Try it:
Quote only the lines that start at the line with "Screen dimensions: 851x386" and run to the end of the entries; omit the pictures.

↓↓↓

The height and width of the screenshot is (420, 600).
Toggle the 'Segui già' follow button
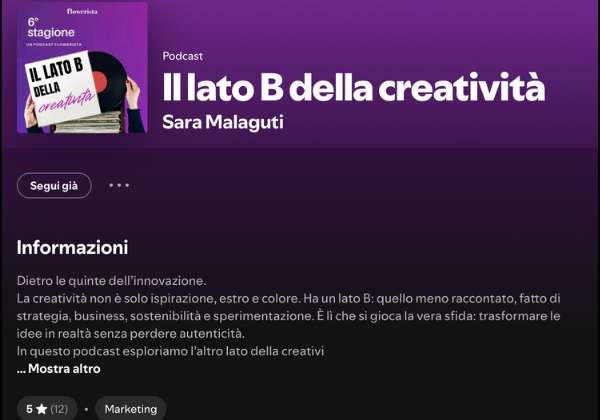[54, 186]
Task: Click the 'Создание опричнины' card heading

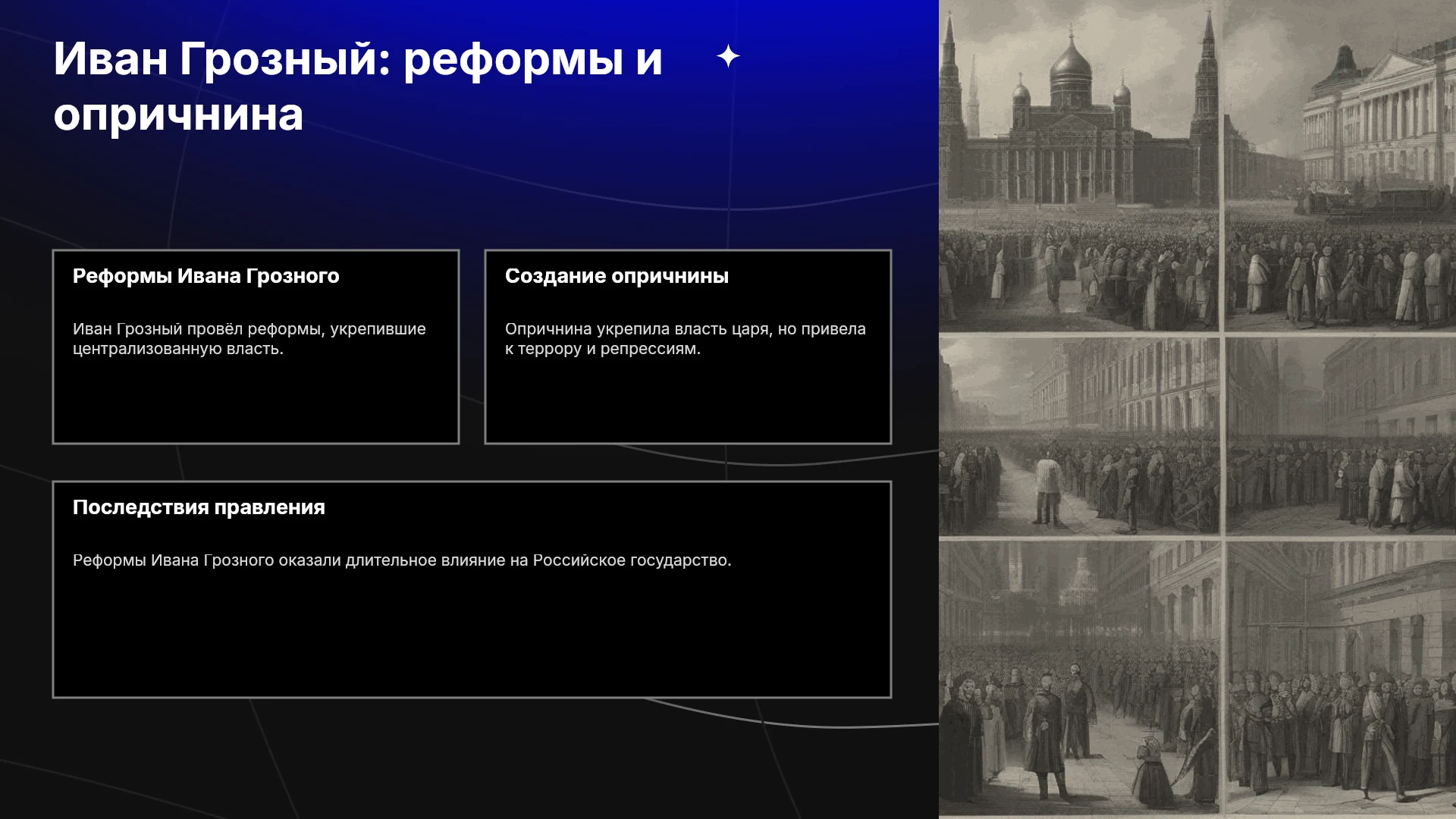Action: (617, 276)
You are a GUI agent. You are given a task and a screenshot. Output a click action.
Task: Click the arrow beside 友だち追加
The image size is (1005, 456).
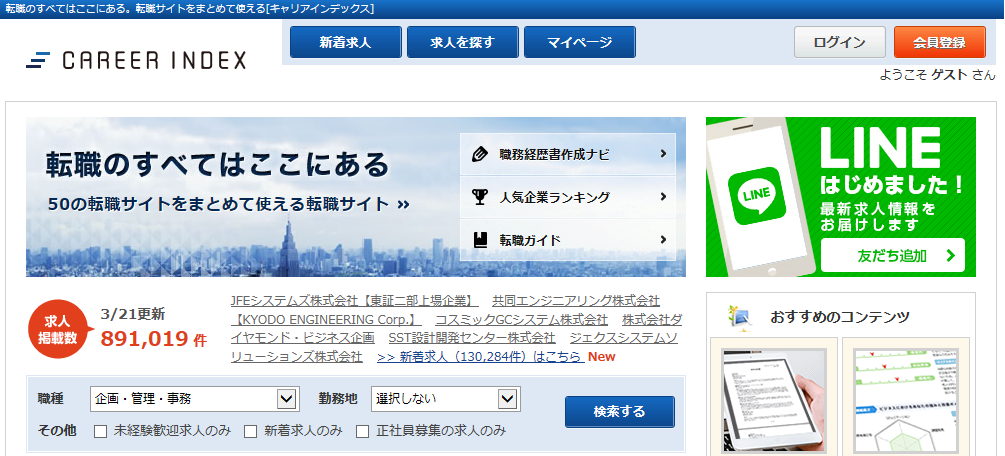pos(949,256)
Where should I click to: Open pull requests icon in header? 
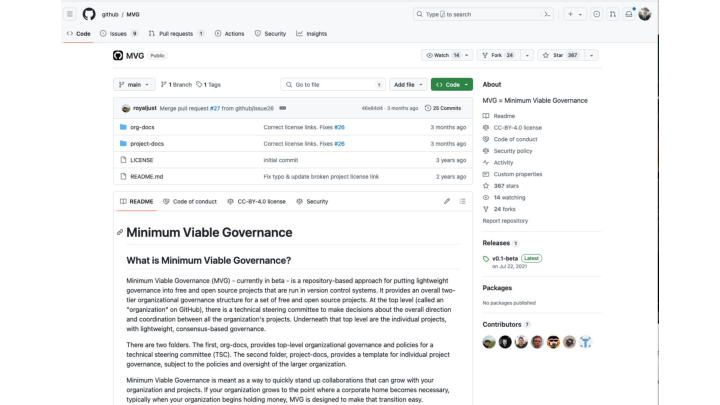[613, 14]
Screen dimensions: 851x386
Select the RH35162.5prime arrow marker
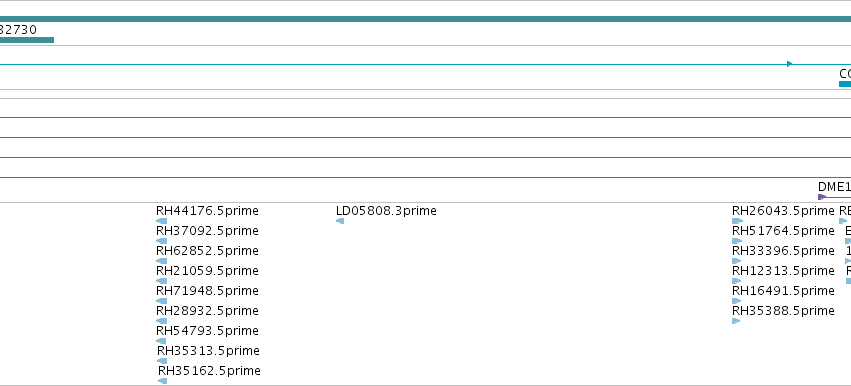(162, 381)
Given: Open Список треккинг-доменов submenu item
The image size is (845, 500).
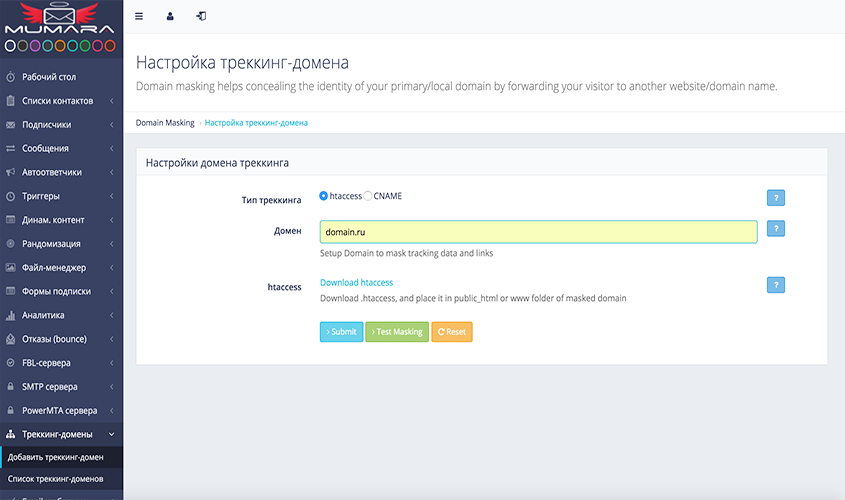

↑↑↑

Answer for the task:
Screen dimensions: 851x386
Select the RH35162.5prime arrow marker
(162, 381)
Given: Open Список треккинг-доменов submenu item
The image size is (845, 500).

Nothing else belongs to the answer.